-- Start SELECTION --

9.6.2.1 Sampling function
We can use the names()
function to find out the names of all the t.test parameters and use this to just get one type of data, like the test statistic (e.g., t-value).
names(t_ind)
t_ind$statistic
## [1] "statistic" "parameter" "p.value" "conf.int" "estimate"
## [6] "null.value" "stderr" "alternative" "method" "data.name"
## t
## -1.806051
If you want to run the simulation many times and record information each time, first you need to turn your simulation into a function.
sim_t_ind <- function(n, m1, sd1, m2, sd2) {
# simulate v1
v1 <- rnorm(n, m1, sd1)
#simulate v2
v2 <- rnorm(n, m2, sd2)
# compare using an independent samples t-test
t_ind <- t.test(v1, v2, paired = FALSE)
# return the p-value
return(t_ind$p.value)
}
Run it a few times to check that it gives you sensible values.
sim_t_ind(100, 0.7, 1, 0.5, 1)
## [1] 0.362521
9.6.2.2 Calculate power
Now replicate the simulation 1000 times.
my_reps <- replicate(1e4, sim_t_ind(100, 0.7, 1, 0.5, 1))
alpha <- 0.05
power <- mean(my_reps < alpha)
power
## [1] 0.2925
Run the code above several times. How much does the power value fluctuate? How many replications do you need to run to get a reliable estimate of power?
Compare your power estimate from simluation to a power calculation using power.t.test()
. Here, delta
is the difference between m1
and m2
above.
power.t.test(n = 100,
delta = 0.2,
sd = 1,
sig.level = alpha,
type = "two.sample")
##
## Two-sample t test power calculation
##
## n = 100
## delta = 0.2
## sd = 1
## sig.level = 0.05
## power = 0.2902664
## alternative = two.sided
##
## NOTE: n is number in *each* group
You can plot the distribution of p-values.
ggplot() +
geom_histogram(
aes(my_reps),
binwidth = 0.05,
boundary = 0,
fill = "white",
color = "black"
)
What do you think the distribution of p-values is when there is no effect (i.e., the means are identical)? Check this yourself.
Make sure the boundary
argument is set to 0
for p-value histograms. See what happens with a null effect if boundary
is not set.
9.6.3 Correlation
You can test if continuous variables are related to each other using the cor()
function. Let's use rnorm_multi()
to make a quick table of correlated values.
dat <- rnorm_multi(
n = 100,
vars = 2,
r = -0.5,
varnames = c("x", "y")
)
cor(dat$x, dat$y)

-- End SELECTION --

[GIVEN EXERCISE A]:
Reproduce word for word the part of the power simulation excerpt starting at "t_ind$statistic" and ending at "into a function.".
The power simulation excerpt and the entries come from unrelated sources.

-- Start DATA FOR THE TASK --

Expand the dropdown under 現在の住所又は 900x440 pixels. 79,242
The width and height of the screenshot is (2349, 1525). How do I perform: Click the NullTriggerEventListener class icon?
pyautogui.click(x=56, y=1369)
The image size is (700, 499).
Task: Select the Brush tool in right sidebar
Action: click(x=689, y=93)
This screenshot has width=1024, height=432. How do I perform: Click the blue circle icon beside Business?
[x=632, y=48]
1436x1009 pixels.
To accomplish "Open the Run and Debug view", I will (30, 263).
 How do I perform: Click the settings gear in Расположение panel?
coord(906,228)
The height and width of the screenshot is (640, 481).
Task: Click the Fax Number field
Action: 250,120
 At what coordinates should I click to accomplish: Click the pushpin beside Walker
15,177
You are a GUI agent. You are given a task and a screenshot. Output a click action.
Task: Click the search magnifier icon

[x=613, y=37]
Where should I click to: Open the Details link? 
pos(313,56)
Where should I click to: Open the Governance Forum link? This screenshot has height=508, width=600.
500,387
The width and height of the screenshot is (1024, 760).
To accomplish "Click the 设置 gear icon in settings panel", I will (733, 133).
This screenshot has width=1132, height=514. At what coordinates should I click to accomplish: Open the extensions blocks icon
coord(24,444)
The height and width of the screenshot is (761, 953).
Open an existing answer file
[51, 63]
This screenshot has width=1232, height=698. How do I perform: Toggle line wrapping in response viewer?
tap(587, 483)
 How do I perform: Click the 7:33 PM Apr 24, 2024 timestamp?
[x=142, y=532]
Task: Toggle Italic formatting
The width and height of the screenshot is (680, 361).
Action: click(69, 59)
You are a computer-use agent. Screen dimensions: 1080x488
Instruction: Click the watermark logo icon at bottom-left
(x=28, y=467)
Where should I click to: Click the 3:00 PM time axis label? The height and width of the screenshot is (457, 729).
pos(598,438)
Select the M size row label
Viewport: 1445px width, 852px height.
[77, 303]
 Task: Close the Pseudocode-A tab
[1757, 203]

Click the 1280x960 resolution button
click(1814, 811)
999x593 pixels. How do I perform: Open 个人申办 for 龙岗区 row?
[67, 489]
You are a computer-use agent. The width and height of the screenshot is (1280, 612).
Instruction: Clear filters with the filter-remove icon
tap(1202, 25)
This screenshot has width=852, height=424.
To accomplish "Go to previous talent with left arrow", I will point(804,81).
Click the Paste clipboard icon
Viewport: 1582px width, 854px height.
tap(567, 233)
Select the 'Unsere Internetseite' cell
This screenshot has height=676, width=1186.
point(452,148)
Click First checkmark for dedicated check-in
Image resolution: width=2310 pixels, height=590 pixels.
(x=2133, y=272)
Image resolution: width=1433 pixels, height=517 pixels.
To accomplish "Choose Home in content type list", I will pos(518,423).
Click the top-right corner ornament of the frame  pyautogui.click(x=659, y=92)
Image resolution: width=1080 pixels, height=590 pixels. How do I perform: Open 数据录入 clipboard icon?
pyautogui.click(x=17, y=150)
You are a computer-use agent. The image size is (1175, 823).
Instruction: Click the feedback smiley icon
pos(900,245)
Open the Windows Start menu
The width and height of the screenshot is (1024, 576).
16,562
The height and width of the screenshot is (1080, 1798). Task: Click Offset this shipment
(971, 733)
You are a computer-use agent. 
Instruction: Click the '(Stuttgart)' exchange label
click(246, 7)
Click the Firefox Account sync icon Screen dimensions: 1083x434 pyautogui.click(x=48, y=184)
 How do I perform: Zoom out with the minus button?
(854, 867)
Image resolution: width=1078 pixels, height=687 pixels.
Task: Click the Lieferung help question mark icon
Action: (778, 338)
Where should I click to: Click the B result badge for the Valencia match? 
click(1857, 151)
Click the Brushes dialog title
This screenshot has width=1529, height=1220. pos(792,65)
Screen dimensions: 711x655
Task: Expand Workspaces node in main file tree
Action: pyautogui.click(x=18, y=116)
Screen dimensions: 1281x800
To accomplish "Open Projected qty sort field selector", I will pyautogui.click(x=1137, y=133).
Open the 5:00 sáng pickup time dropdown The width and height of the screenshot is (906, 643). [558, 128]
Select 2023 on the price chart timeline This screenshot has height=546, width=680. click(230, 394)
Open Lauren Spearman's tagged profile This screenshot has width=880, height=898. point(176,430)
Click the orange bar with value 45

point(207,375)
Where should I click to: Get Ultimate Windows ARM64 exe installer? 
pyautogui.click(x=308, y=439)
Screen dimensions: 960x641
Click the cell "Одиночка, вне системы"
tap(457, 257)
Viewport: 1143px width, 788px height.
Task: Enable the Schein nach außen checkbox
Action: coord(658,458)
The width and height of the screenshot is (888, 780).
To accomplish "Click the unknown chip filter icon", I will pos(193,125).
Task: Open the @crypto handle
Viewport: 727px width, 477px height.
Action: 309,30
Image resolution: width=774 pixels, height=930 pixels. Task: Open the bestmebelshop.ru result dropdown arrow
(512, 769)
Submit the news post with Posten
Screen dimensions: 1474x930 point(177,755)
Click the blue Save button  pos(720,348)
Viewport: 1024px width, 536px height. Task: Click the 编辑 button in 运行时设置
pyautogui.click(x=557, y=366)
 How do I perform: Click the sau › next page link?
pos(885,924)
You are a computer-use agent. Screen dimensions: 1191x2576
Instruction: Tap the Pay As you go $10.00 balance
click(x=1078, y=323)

-- End DATA FOR THE TASK --

[GIVEN EXERCISE B]:
Quote only the entries starting at the line that contains "How do I perform: Zoom" and ending at the line that contains "click(1857, 151)".

[RESPONSE A]:
t_ind$statistic
## [1] "statistic" "parameter" "p.value" "conf.int" "estimate"
## [6] "null.value" "stderr" "alternative" "method" "data.name"
## t
## -1.806051
If you want to run the simulation many times and record information each time, first you need to turn your simulation into a function.

[RESPONSE B]:
 How do I perform: Zoom out with the minus button?
(854, 867)
Image resolution: width=1078 pixels, height=687 pixels.
Task: Click the Lieferung help question mark icon
Action: (778, 338)
Where should I click to: Click the B result badge for the Valencia match? 
click(1857, 151)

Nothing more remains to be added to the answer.